* _Your instructions_: Repeat the material word for word, beginning at the line that contains "This screenshot has width=1024, height=640." and stopping after the line that contains "Select the Shared".

========================================================================

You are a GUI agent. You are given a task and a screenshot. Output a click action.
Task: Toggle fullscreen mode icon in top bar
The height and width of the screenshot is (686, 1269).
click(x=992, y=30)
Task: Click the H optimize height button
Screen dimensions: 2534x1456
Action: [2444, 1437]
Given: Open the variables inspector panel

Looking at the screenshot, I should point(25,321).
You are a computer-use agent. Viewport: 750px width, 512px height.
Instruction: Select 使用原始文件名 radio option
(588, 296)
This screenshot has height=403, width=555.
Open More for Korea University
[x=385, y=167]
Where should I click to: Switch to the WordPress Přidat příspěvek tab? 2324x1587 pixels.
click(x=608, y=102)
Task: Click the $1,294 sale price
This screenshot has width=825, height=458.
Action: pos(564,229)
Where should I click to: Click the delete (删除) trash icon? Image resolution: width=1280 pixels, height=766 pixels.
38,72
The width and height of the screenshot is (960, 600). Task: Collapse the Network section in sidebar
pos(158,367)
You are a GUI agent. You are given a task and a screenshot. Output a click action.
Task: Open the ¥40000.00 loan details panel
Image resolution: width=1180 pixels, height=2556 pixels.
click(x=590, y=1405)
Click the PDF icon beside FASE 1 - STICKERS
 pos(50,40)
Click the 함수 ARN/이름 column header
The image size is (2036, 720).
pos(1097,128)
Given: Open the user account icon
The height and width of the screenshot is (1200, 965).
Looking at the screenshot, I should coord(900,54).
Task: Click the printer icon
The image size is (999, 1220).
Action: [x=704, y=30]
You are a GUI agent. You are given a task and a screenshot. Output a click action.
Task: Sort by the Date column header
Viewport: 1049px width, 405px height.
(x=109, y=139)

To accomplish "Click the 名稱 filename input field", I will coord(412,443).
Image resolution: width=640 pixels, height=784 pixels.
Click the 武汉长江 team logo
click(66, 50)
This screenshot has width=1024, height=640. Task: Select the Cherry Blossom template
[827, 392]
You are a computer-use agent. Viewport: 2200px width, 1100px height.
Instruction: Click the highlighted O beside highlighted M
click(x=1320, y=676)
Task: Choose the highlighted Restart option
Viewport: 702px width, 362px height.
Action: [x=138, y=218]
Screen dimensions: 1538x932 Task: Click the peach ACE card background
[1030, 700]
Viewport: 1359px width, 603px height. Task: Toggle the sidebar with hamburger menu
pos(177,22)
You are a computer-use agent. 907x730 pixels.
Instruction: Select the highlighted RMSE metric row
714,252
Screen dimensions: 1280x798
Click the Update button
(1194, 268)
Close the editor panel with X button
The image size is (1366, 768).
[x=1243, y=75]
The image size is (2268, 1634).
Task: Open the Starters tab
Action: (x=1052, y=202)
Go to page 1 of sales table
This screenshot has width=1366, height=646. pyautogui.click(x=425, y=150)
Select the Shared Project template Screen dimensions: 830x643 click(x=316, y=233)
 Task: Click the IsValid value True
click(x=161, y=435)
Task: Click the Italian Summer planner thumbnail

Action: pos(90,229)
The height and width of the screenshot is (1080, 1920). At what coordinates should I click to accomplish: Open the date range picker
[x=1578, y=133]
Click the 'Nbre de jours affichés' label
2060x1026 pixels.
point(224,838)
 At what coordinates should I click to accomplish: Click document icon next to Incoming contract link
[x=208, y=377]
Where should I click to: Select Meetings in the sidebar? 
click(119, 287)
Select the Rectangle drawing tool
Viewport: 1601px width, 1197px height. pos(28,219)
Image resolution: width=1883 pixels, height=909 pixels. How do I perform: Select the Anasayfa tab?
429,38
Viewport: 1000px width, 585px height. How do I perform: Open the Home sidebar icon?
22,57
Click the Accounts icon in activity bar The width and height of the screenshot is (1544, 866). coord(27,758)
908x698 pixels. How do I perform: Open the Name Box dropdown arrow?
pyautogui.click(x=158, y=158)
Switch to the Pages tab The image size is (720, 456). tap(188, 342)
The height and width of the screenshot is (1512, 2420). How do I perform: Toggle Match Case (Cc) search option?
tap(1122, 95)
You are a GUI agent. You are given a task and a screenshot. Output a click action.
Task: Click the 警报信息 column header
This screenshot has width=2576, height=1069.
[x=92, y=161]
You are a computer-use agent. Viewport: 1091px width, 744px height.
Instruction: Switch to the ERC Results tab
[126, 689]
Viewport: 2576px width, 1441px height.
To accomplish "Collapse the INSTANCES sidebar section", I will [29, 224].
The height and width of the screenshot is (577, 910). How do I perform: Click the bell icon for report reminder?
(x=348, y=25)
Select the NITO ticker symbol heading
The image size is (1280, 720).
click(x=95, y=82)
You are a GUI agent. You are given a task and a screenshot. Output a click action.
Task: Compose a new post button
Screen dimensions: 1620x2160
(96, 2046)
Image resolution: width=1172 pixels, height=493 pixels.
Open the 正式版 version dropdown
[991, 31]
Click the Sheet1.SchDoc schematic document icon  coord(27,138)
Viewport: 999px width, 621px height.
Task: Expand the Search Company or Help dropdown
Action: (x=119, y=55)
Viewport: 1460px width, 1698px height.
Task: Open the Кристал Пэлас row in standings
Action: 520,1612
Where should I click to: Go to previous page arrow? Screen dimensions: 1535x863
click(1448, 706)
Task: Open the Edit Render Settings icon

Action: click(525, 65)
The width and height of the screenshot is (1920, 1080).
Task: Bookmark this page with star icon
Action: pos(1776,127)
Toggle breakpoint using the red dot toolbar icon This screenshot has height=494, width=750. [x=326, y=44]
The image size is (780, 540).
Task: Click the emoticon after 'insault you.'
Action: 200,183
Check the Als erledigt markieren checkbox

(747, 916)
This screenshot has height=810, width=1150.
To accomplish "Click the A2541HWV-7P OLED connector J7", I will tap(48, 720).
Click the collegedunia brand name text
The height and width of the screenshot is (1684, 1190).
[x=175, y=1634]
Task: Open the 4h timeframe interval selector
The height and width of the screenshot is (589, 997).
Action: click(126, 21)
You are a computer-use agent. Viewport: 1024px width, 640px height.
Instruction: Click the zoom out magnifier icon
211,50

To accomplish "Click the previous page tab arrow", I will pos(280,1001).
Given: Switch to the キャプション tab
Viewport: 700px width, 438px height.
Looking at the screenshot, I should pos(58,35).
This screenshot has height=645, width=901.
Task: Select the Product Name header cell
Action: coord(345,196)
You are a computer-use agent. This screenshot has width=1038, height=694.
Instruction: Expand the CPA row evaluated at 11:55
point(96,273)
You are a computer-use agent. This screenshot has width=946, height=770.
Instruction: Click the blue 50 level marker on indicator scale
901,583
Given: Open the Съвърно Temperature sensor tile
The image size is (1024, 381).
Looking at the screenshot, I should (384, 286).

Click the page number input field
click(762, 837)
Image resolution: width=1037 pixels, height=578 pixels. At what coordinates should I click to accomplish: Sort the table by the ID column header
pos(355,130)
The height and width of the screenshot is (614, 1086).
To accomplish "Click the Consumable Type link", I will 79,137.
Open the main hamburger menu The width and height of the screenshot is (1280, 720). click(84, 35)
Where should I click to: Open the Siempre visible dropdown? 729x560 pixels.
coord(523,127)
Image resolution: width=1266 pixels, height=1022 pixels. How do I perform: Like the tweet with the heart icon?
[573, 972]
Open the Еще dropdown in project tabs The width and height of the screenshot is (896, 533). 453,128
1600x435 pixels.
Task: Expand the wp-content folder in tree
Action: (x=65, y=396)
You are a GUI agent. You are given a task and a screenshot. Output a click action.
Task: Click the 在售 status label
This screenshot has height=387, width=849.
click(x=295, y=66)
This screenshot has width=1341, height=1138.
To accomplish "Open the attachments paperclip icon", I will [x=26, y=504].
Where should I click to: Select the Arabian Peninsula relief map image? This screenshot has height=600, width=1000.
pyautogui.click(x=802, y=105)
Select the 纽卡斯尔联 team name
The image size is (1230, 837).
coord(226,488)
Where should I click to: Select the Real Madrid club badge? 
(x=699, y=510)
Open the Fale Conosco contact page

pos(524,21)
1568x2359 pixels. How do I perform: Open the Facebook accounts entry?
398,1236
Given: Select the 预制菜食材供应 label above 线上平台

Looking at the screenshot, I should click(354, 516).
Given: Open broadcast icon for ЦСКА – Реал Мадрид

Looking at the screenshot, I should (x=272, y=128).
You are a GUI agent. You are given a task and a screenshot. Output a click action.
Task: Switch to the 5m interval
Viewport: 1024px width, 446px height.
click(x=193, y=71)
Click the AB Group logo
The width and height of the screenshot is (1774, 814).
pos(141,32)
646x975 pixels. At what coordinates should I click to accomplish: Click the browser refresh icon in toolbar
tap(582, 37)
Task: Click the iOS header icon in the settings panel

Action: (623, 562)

========================================================================

* _Response to the task_:
This screenshot has width=1024, height=640. Task: Select the Cherry Blossom template
[827, 392]
You are a computer-use agent. Viewport: 2200px width, 1100px height.
Instruction: Click the highlighted O beside highlighted M
click(x=1320, y=676)
Task: Choose the highlighted Restart option
Viewport: 702px width, 362px height.
Action: [x=138, y=218]
Screen dimensions: 1538x932 Task: Click the peach ACE card background
[1030, 700]
Viewport: 1359px width, 603px height. Task: Toggle the sidebar with hamburger menu
pos(177,22)
You are a computer-use agent. 907x730 pixels.
Instruction: Select the highlighted RMSE metric row
714,252
Screen dimensions: 1280x798
Click the Update button
(1194, 268)
Close the editor panel with X button
The image size is (1366, 768).
[x=1243, y=75]
The image size is (2268, 1634).
Task: Open the Starters tab
Action: (x=1052, y=202)
Go to page 1 of sales table
This screenshot has width=1366, height=646. pyautogui.click(x=425, y=150)
Select the Shared Project template Screen dimensions: 830x643 click(x=316, y=233)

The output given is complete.